In Pursuit of the Complete Package

Monday, June 11, 2018

While Daniel Enger, BSN, RN, CNOR, had envisioned both a career in nursing and a career in the military, he saw them as two separate aspirations, not two jobs he could hold at one time. It didn’t dawn on him that he could package these professions together until he attended a job fair during his junior year in college and learned more about the U.S. Air Force Nurse Corps.

Today, as a veteran and nurse, Enger plans to complement his existing professional tool kit by earning his master’s degree in health systems management at Rush University’s College of Health Sciences. Here, he discusses how his experiences prior to coming to Rush put him on his current path and what he hopes to achieve once he completes his degree.

How did you find your way into the U.S. Air Force Nurse Corps?

When I was a senior in high school, I considered aerospace engineering. But after the space shuttle Columbia exploded and the resulting massive budget cuts at NASA, I realized I wanted a career with a little more security.

My parents were both nurses, and I knew that nursing offered lots of opportunities for different career tracks, such as clinical work, administration and research. I also considered the military because my uncle had served for more than 20 years.

While looking at colleges, I considered the Reserve Officer Training Corp program, but I realized it wasn’t for me. Then, while pursuing my bachelor’s degree in nursing at Mt. Mercy in Cedar Rapids, Iowa, I talked to Air Force representatives at a job fair. And it dawned on me that I could serve in the military as a nurse. I couldn’t believe it hadn’t occurred to me before!

I could fulfill my dream of doing both nursing and serving in the military. And after graduation, I joined the U.S. Air Force Nurse Corps as a nursing officer and did that for about six and half years.

Tell us about your experiences in the military as a nurse.

I was first stationed in Dayton, Ohio, at Wright-Patterson Air Force Base, and later Joint Base Andrews in Maryland. The Air Force paid for me to get my certification as an operating room nurse, and I worked as a nurse circulator and service line manager, coordinating with staff surgeons and scrub technicians — who prepare patients and operating rooms for surgeries — to ensure everyone had the proper equipment and supplies for procedures. In that job, I assisted the anesthesia team and acted as liaison with waiting room staff and families.

While I worked in a variety of specialty areas, I mostly worked among ear, nose and throat, or ENT, specialists. I also served a six-month tour in Afghanistan. It was right after the troop surge, and it was a high point in terms of casualties. It was all trauma, all the time. It was an eye-opening experience; everything happened so fast, but I took a lot away from it. It helped me develop my appreciation for team work.

What led you to Rush’s Health Systems Management Program?

In the Air Force I developed a strong interest in the administration and management of day-to-day activities in the operating room. So, after I finished my main stint in the Air Force, I started to look for programs that would help me achieve my ultimate goals of becoming director of perioperative services in a hospital and, eventually, chief nursing officer.

While I looked at many programs, I was drawn to Rush for several reasons.
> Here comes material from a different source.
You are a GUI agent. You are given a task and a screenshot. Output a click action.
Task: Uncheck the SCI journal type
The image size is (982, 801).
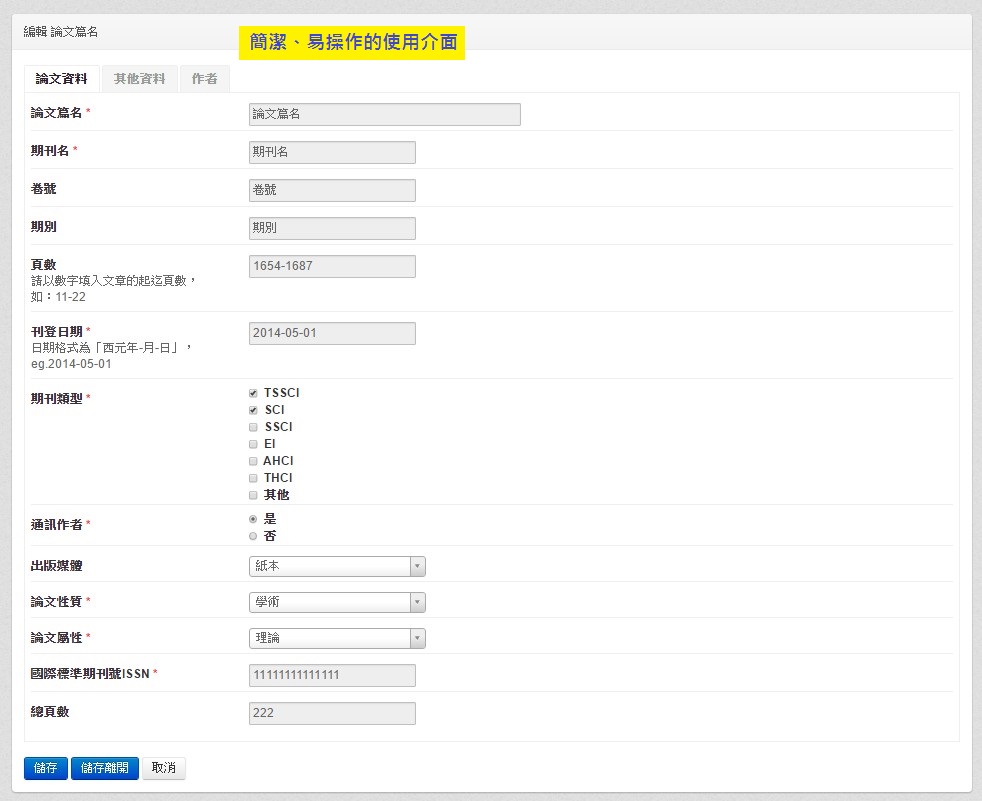click(254, 410)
The teacher-practitioner model was a huge draw. To learn from those who are in the field is a big plus. Everything you learn in Rush classrooms is based on current practice situations.

You just completed your first year at Rush. What have you enjoyed so far?

One thing I really like so far is that students give a lot of presentations. I made presentations in the military, so I’m fairly comfortable with it. But I think the practice we get at Rush really sets us apart from other programs.

During the first year, we are matched up with different departments at Rush and work with them throughout the school year. I worked in the purchasing and supply chain department. Everything was pretty much new to me, so there was a big learning curve, but I got involved with a variety of projects and the staff was willing to work with me and patiently listen to my questions. And I had lots of questions!

I’m really looking forward to my summer internship at Vizient, which is a member organization that strives to improve health care in areas such as clinical, operational and supply chain performance. I’ll report to a Rush HSM graduate who has said this kind of job offers the chance to get close to the bedside without being at the bedside, so I’m pretty excited about it as I still want to have a role in patient care.

Where do you think you’ll go after you graduate?

I’m actually headed to DePaul next to get my MBA. One of the many advantages of serving in the military is the GI Bill®, which covers my tuition. I figured I might as well make the most of it and get as much exposure to corporate finance as I can.